There is a song called ‘Traffic in the Sky’ by Jack Johnson that contains a lyric that has always stuck with me. Lamenting our callous disregard for the environment, Johnson sings ‘If you keep adding stones, soon the water will be lost in the well’. I like it because it is stark, simple and impossible to argue with.
I also like it because it offers a sobering analogy for the way that the small business sector is treated in our country these days. Stats show that small business is the ‘Well’ – providing a steady stream not of water but of jobs, opportunity and growth to our struggling economy. Consider that over 80% of all new jobs created in SA in the last five years were in businesses employing less than fifty people, and this Well starts to look like our best solution to warding off the famine that is our growing unemployment challenge.
Consider too, that everyone from Government to the commercial banks to local and international development organisations celebrates this Well at every turn.
Which brings me to the stones. In spite of the ululating and praise singing from all quarters about the Well that is small business in South Africa, fact is our country remains one of the most difficult (and expensive) places in the world to start a business. Klunk! As for our labour law, one would be hard-pressed to find a set of statutes the world over that are more slanted towards protecting the employee at the expense of the employer – Klunk! Klunk! And when last did any of you try and access a small business loan from a commercial bank, at an affordable rate and without having to sign your life away? Klunkety klunk klunk!! Those stones just keep on coming…

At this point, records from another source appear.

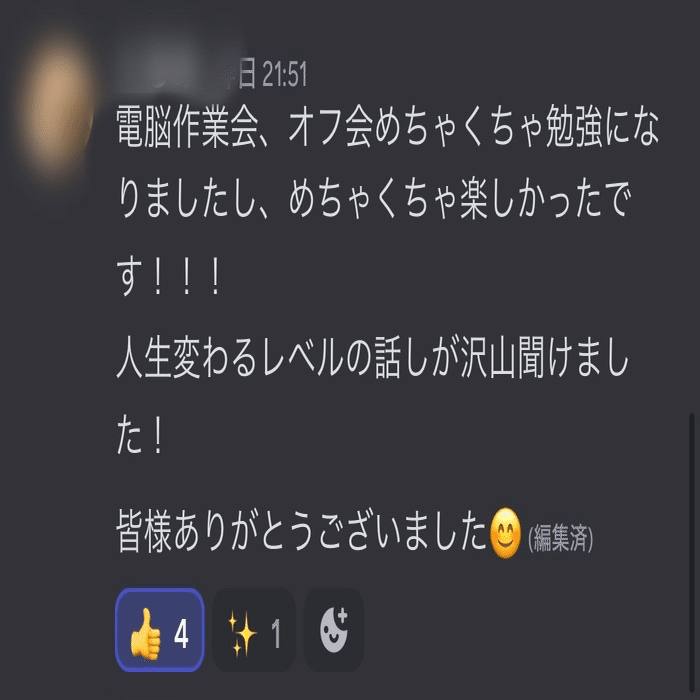Click the count 4 on thumbs up reaction
700x700 pixels.
[x=181, y=634]

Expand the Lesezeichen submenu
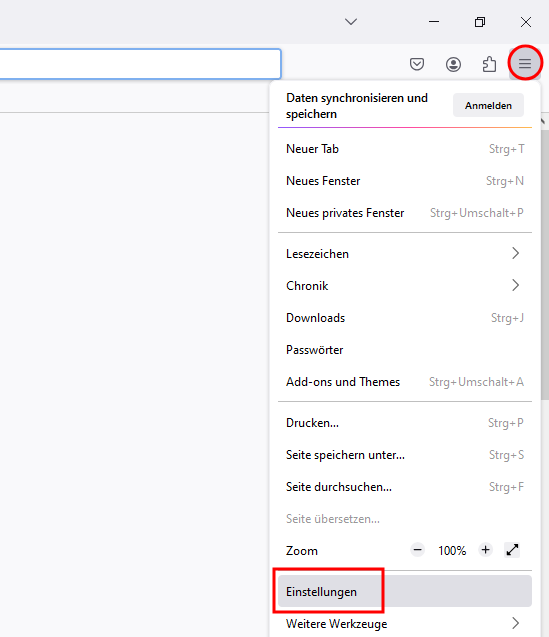(405, 254)
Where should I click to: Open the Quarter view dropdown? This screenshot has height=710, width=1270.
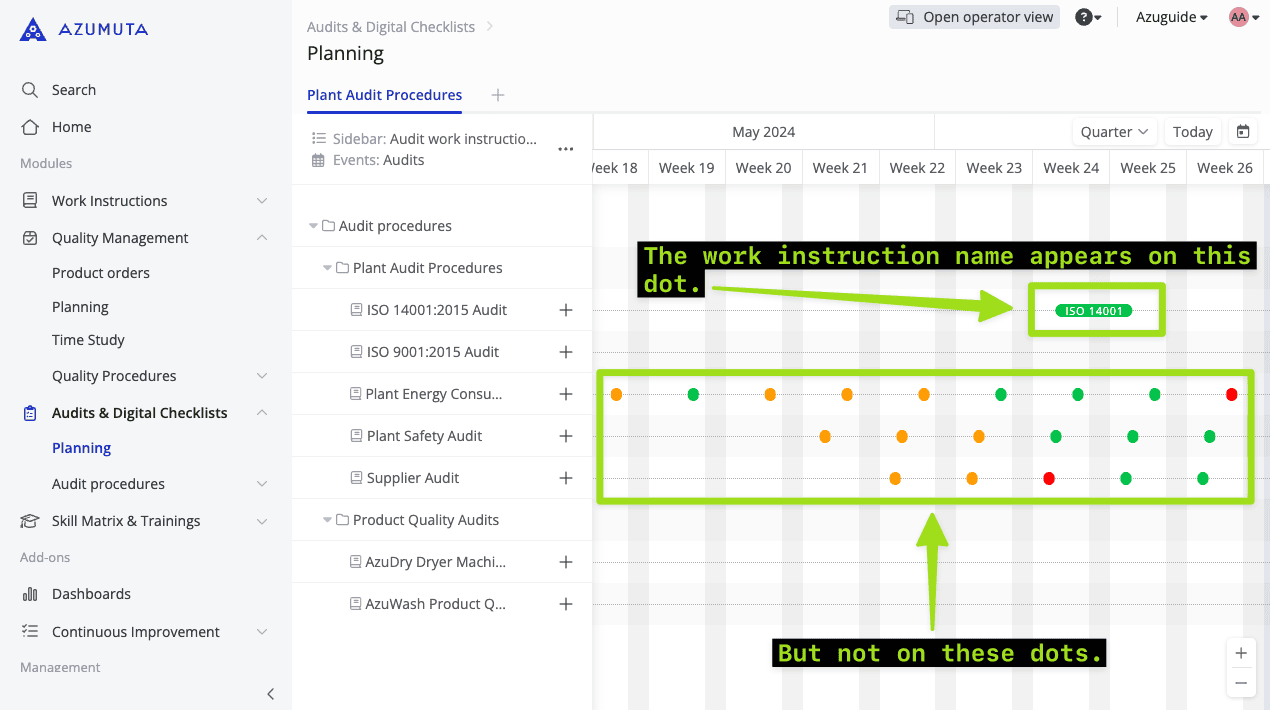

I agree wholeheartedly with our government and banks on one thing. The small business sector is indeed the potential saviour of not just our economy, but our nation. One only has to visit a township in SA on any given day to be truly humbled at the amount of entrepreneurial activity (most of it legal) taking place on every corner. Each car wash, sidewalk exhaust repair shop, shebeen, shisanyama stand, hairdresser is putting food on the table for a family, lessening dependence on social grants, paying for school uniforms, employing local youths. So how do we reward these brave and intrepid self-employed entrepreneurs, most of whom fly under the radar, as much by ignorance as by fear of being subject to draconian labour laws, stiff taxes and a general sea of bureaucracy? We tell them that each and every one of them HAS to be registered formally, and that compliance will be enforced. Klunkety klunk!
Moving further up the entrepreneurial ladder, we face a barrage of new stones, such as Skills Development Levies, BB-BEE scorecards, annual audits, bargaining councils, unions, not to mention a general climate of hostility towards ‘bosses’ – a sad and probably justifiable hangover of our colonial and apartheid past, but one that makes being an employer a generally thankless and uncomfortable position to be in. The fact that the Lefties in the tripartite alliance tends to paint ‘business’ with one brush is hugely problematic for me – you cannot equate an entrepreneur who is employing five people and fighting every day to keep them employed, with a corporate Board who own half of the East Rand. Yet somehow, we do – business is the enemy, bosses are bad. Klunk!
So how do we reverse the rising wall of stones that is threatening to dry up the Well that is so crucial to our future prosperity as a nation?
It starts with a realization that paying lip service to the importance of the small business sector is of absolutely no value unless it is backed by positive, brave and decisive action. It starts by having an SME Ministry that is not staffed by just cadres or academics, but by entrepreneurs and business people who have walked the walk. It starts by taking bold steps, like exempting start-up businesses from tax burdens in their formative years, so they can beat the odds and not become one of the 5 out of 7 businesses that fail in SA during this period. It starts by allowing businesses to hire people for a specific job, or for a few hours a week, without having to treat them like a permanent employee, because frankly they are not one – yet, at least. It starts by encouraging a culture that respects and acknowledges ‘bosses’ as the people who help put food on our tables and kids through school, often at great personal sacrifice. It starts by wholeheartedly supporting alternative job creation solutions, like internship as offered by initiatives such as the GAP programme www.gogap.co.za and many others who are trying to get our young people into the workplace.
Most importantly, it starts with a recognition that we are staring down the barrel of a famine, a drought of unemployment that has the potential to lay waste to our nation. The time has come to let the Well flow free, to let it irrigate our land with all the jobs and growth potential lying within its depths, struggling to flow against the weight of all those stones.